原文摘录:

┏━━

Flink源码分析获取StreamGraph的过程

1	env.execute();

StreamContextEnvironment

public JobExecutionResult execute(String jobName) throws Exception {
   Preconditions.checkNotNull("Streaming Job name should not be null.");
   StreamGraph streamGraph = this.getStreamGraph();
   streamGraph.setJobName(jobName);
   transformations.clear();
   // execute the programs
   if (ctx instanceof DetachedEnvironment) {
      LOG.warn("Job was executed in detached mode, the results will be available on completion.");
      ((DetachedEnvironment) ctx).setDetachedPlan(streamGraph);
      return DetachedEnvironment.DetachedJobExecutionResult.INSTANCE;
   } else {
      return ctx
         .getClient()
         .run(streamGraph, ctx.getJars(), ctx.getClasspaths(), ctx.getUserCodeClassLoader(), ctx.getSavepointRestoreSettings())
         .getJobExecutionResult();
   }
}

关键在于获取流计划

1	StreamGraph streamGraph = this.getStreamGraph();

public StreamGraph getStreamGraph() {
		if (transformations.size() <= 0) {
			throw new IllegalStateException("No operators defined in streaming topology. Cannot execute.");
		}
		return StreamGraphGenerator.generate(this, transformations);
	}

transformations这个列表就是在对数据流的处理过程中，会将flatMap、reduce这些转换操作对应的StreamTransformation保存下来的列表，根据对数据流做的转换操作.

┗━━

所给材料:
┏━━

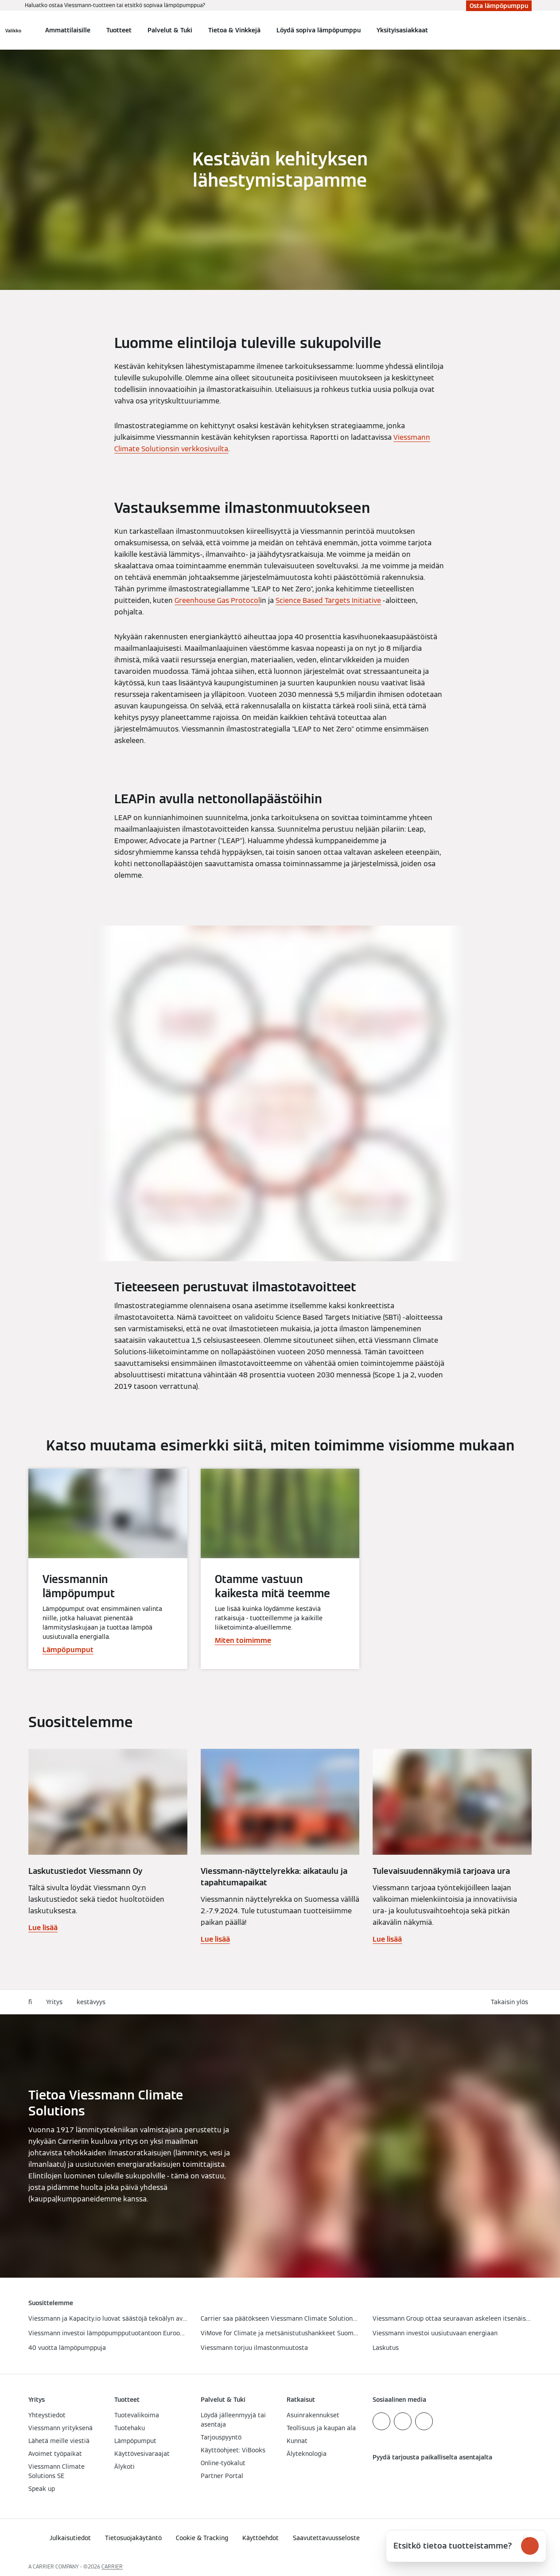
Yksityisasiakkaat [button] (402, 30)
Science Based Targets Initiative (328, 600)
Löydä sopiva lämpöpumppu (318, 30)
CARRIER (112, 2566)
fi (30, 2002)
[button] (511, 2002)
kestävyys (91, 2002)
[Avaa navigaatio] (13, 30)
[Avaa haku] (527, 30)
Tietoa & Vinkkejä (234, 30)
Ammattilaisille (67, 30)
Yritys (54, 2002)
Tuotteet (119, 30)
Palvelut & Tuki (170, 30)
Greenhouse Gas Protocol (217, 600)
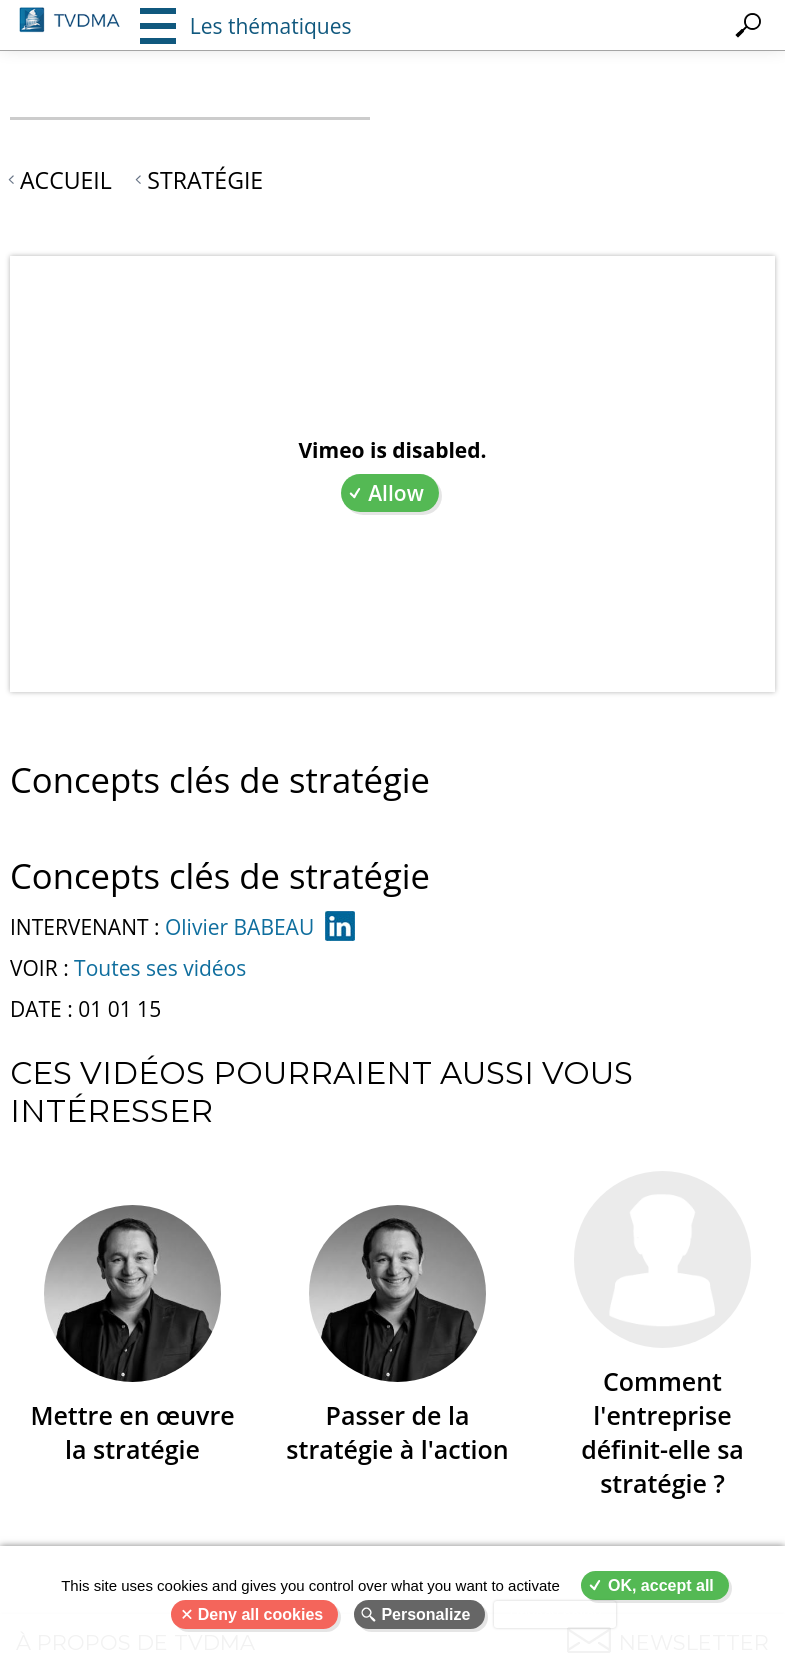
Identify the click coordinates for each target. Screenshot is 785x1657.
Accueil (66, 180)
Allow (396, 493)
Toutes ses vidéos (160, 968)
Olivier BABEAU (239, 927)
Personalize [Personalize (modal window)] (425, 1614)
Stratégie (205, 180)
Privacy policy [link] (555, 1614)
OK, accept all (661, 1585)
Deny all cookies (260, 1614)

┗━━
┏━━

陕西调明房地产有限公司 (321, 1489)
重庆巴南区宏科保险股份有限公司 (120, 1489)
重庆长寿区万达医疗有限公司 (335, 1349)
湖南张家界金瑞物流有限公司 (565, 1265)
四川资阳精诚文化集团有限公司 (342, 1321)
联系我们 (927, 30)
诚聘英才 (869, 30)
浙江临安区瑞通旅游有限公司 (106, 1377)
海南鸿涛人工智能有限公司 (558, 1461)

┗━━

待完成任务:
**a)** 请输出上文关于Flink获取StreamGraph过程的源码分析中从“public StreamGraph getStreamGraph()”到“存下来的列表，根据对数据流做的转换操作.”之间的部分，首尾两处都包括在内。
**b)** 请把记录中从含有“Greenhouse Gas Protocol (217, 600)”的那一行到含有“Deny all cookies (260, 1614)”的那一行（首尾两行都包括在内）重新写出，将其中的“Accueil”重命名为“Home”，其余内容一律不变。只输出这些行，并去掉其中的图片。

参考答案:
**a)**
public StreamGraph getStreamGraph() {
		if (transformations.size() <= 0) {
			throw new IllegalStateException("No operators defined in streaming topology. Cannot execute.");
		}
		return StreamGraphGenerator.generate(this, transformations);
	}

transformations这个列表就是在对数据流的处理过程中，会将flatMap、reduce这些转换操作对应的StreamTransformation保存下来的列表，根据对数据流做的转换操作.

**b)**
Greenhouse Gas Protocol (217, 600)
Identify the click coordinates for each target. Screenshot is 785x1657.
Home (66, 180)
Allow (396, 493)
Toutes ses vidéos (160, 968)
Olivier BABEAU (239, 927)
Personalize [Personalize (modal window)] (425, 1614)
Stratégie (205, 180)
Privacy policy [link] (555, 1614)
OK, accept all (661, 1585)
Deny all cookies (260, 1614)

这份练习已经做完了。